Saturday, October 10, 2009
I helped ship several thousand lambs off Sublette Flat one morning this week. The day began with the trucks arriving at daylight.
The lamb and ewe flock enter the corrals. Having ewes in the herd helps to keep the lambs calm while they are handled.
The herd is pushed up the sorting chute to the cutting gate. Ewes are cut to the right into the next pen, and lambs are cut to the left into a small loading pen, which is attached to the loading chute they will walk up to load onto the trucks. The poles with arms above the sorting chute are made for hanging lanterns, since most years, sorting begins before daylight.

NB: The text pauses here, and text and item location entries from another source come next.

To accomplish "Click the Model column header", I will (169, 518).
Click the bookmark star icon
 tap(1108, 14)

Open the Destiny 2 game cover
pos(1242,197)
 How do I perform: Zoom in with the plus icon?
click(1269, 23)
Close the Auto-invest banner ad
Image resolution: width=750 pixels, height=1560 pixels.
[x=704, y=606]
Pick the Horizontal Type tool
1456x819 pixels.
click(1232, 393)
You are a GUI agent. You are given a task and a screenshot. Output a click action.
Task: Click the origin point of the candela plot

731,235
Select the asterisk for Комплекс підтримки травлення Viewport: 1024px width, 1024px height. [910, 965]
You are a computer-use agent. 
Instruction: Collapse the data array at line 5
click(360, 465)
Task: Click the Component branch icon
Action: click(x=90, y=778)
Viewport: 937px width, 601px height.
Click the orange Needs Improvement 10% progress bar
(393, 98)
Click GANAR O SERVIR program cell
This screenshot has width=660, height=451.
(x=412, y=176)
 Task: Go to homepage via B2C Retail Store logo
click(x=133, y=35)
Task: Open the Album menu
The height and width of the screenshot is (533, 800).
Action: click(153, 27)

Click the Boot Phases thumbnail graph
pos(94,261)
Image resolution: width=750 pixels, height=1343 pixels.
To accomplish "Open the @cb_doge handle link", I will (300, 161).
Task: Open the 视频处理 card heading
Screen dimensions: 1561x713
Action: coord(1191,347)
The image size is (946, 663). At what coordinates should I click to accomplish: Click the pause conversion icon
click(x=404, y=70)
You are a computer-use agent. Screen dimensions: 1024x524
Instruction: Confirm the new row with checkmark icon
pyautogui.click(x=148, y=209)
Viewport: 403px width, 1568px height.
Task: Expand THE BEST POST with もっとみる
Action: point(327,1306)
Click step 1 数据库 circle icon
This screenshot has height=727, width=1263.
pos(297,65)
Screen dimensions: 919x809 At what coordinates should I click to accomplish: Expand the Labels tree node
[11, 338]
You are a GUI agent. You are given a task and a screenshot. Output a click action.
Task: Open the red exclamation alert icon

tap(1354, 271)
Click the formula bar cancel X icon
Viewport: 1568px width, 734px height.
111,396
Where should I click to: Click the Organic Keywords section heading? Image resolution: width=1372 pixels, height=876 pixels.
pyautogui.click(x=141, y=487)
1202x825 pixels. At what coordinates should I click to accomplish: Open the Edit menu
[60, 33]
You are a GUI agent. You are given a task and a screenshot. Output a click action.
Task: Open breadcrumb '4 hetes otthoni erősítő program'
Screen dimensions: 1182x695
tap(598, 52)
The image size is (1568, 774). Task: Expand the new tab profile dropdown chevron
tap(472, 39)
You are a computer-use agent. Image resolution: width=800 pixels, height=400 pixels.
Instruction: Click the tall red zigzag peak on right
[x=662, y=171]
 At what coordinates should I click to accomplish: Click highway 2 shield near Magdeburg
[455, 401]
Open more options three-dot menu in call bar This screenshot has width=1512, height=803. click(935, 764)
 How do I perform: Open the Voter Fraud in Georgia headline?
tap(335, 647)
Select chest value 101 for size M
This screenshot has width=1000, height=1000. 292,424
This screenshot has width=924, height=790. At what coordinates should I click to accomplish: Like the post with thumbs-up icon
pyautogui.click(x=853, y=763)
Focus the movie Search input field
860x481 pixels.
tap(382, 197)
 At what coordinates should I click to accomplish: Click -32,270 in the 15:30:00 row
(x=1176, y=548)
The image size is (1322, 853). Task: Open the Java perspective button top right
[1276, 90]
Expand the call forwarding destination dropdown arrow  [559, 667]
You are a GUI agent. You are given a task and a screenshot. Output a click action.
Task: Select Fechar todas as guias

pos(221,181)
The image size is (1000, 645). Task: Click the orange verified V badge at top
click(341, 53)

Ewes and lambs await the push toward the front.
Mystro for an orchestra of sheep: ranch owner Pete Arambel:
Like father, like son: Lou Arambel at work:
This is Prem, who is the ranch foreman. He is from Nepal and we've got to know him over the years and really enjoy the opportunity to talk with him about life in Nepal.
This is Ramu, who is also from Nepal. I loved watching him with one of the bearded collies. Any time Ramu would jump over a fence to work in a different section of the pens, his dog was frantic until he could rejoin his partner.
Before the trucks can leave with their loads, the brand inspector and veterinarian fill out the brand and health inspection reports they must carry.